You can guess how that went. After a while, I turned into a full blown cyberchondriac, which is the same as being a hypochondriac, except you not only believe you have illnesses you don’t have, but you also google the shit out of those symptoms until you’re all but convinced that you are dying.

Thankfully, I went through this phase in my 20’s. While my son has been relatively healthy, I’m sure I’d be googling up a storm with every little hiccup if I was in my old frame of mind.

I mentioned to a friend once, a parent of a two year old, that while I don’t google symptoms or health stuff, I do tend to google advice on things like how to get your baby to sleep, how much milk they should have, what type of car seat to use, and how long their naps should be, etc.

All of the advice I tend to come across is a tangle of threads from reddit or Quora or some message board that I’d never heard of and will never hear of again. I told my friend about how everyone seems to have conflicting advice. Things their kid liked or benefited from that other kids didn’t. Except everyone on these threads was fully confident it would work for most babies.

My friend said: “I’ll give you some advice. There’s your baby. And then there’s the internet’s baby. And trust me, you don’t have the internet’s baby… no one wants the internet’s baby.”

Huh. This could be applied to a lot of other google searches.

No one wants the internet’s film collection.

No one wants the internet’s car.

No one wants the internet’s diet or fitness regimen.

We want our own stuff.
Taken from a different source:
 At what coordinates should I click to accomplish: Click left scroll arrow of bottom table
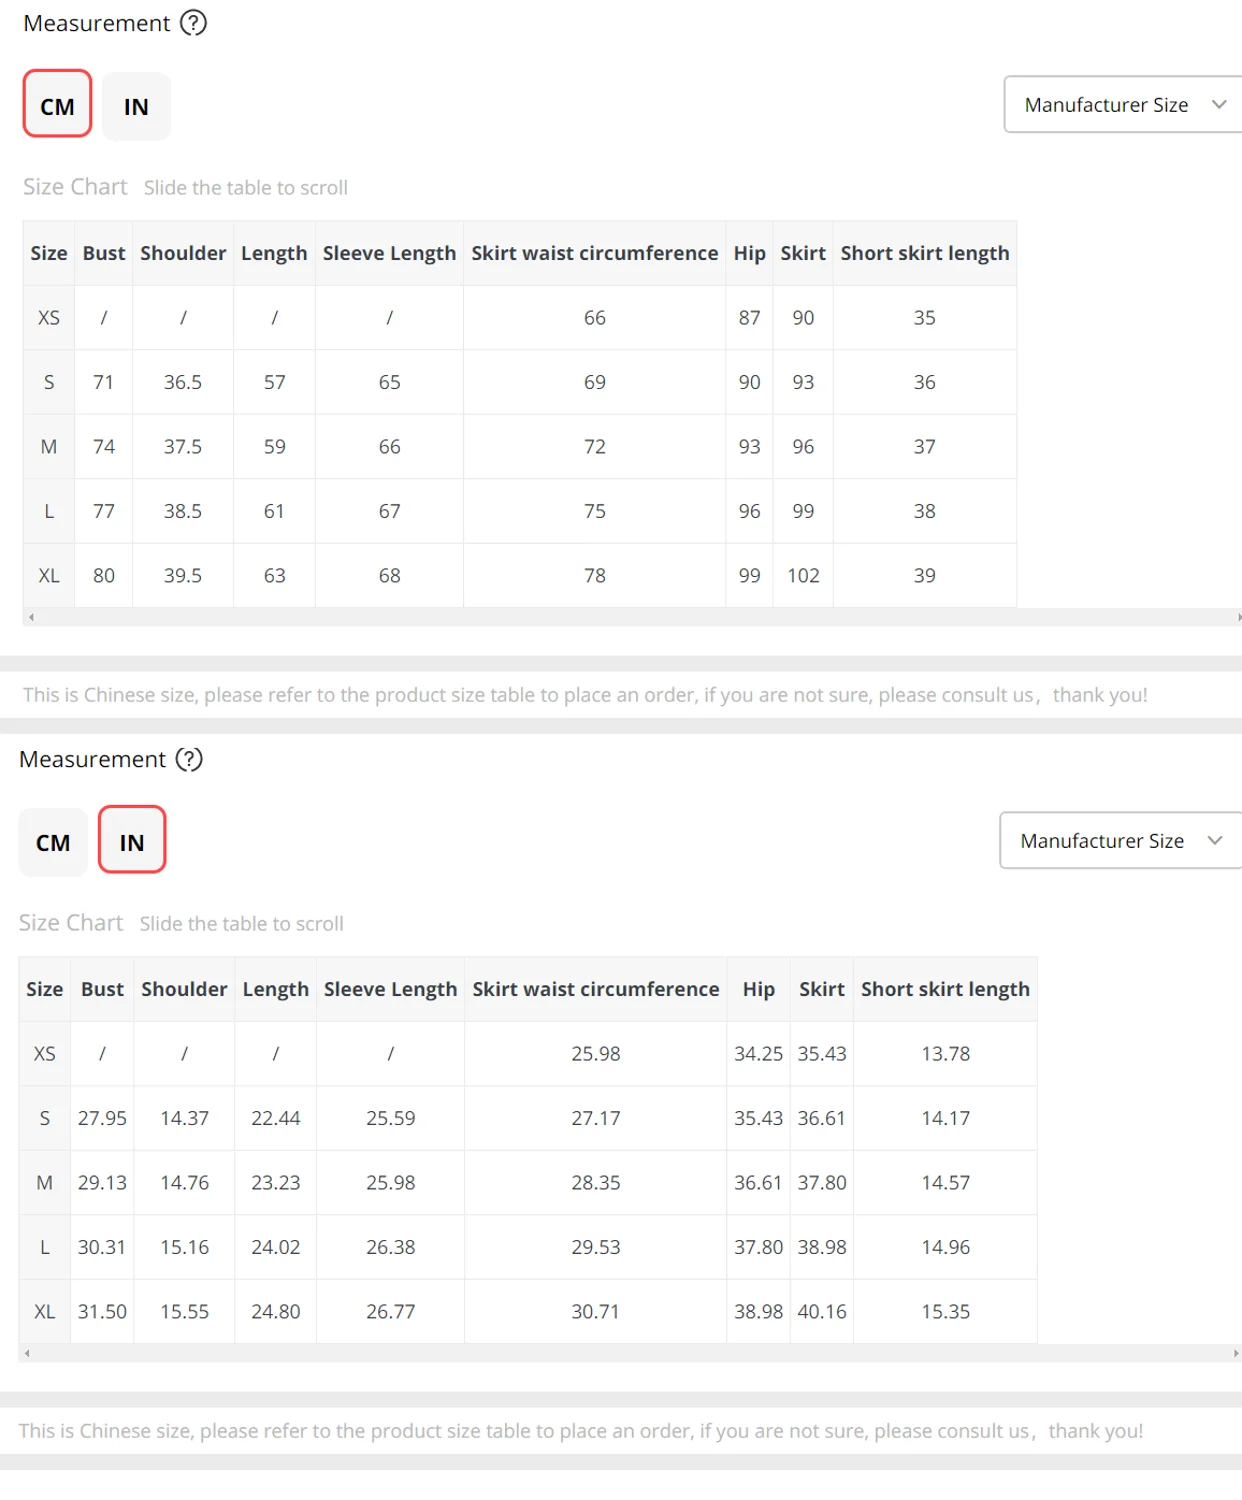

We want to make our own decisions. We want the consequences of our choices.

We can’t download knowledge from the internet, even if it feels like we can. We can only tell our story. And maybe it will help someone, but it won’t solve a problem.

The internet contains a ridiculous amount of information and it’s constantly growing. But that makes it a flood.

The trick is figuring out, to use an outdated term, how to surf. Surfers ride waves. They’re still in control. They’re on top of it.

The rest of us are inhaling salt water and clutching the internet’s baby, hoping we will make it to the shore.